This group also focuses on developing affordable sensors for a wide range of applications, such as detecting metal ions, moisture, pH and pollutants like pesticides, polyfluoro compounds and organic pollutants. To achieve this, we use a variety of techniques such as paper sensors, fluorescent sensors and spectroscopic techniques like spectrophotometry and spectrofluorometry. We also use calorimetric techniques like isothermal titration calorimetry (ITC) and quantum chemical calculations to optimize the sensor's performance. We are particularly interested in developing low-cost sensors that can be used in various fields such as environmental monitoring, medical diagnostics and food and water quality testing. Our goal is to make these sensors widely available and accessible to a wide range of users, and to provide a reliable and easy-to-use solution for detecting various chemical compounds.

PFASs are non-degradable pollutants found globally in our environment and in humans. PFAS exposure has been linked to metabolic and developmental disorders, as well as disease. This work aims to determine the molecular mechanisms that lead to protein binding and lipid partitioning under environmentally and physiologically relevant conditions. With over 5,000 known PFASs present in the environment, molecular mechanisms are needed to predict bioaccumulation and biodistribution. Our research interest is also focused on studying the effect of various natural products and environmental pollutants on protein aggregation. To accomplish this, we are utilizing several analytical techniques such as fluorescence, isothermal titration calorimetry (ITC), circular dichroism (CD), infrared (IR), and Raman spectroscopy. Through these methods, we aim to investigate the changes in the conformational stability and aggregation propensity of the protein in response to exposure to different natural products and environmental pollutants. This research has important implications for understanding the mechanisms underlying protein aggregation and identifying potential strategies for preventing or mitigating this phenomenon in various disease states. Furthermore, your work may have broader implications for developing new approaches for studying the effects of environmental pollutants on biological systems.

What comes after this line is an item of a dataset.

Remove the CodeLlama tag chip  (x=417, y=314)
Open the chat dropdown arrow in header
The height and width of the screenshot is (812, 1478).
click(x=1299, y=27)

My research group focuses on the extraction and isolation of phytochemicals from medicinally active plants with ethnomedical history, specifically targeting indigenous Indian plant species. Considering the growing threat of bacterial resistance to antibacterial and antifungal drugs we are particularly interested in the antimicrobial and antifungal properties of these phytochemicals. Finding phytochemicals that can control protein aggregation is also on top priority list of our group. We believe that these plants have a wealth of potential therapeutic compounds and our research aims to uncover and study these compounds in order to develop new treatments for various diseases.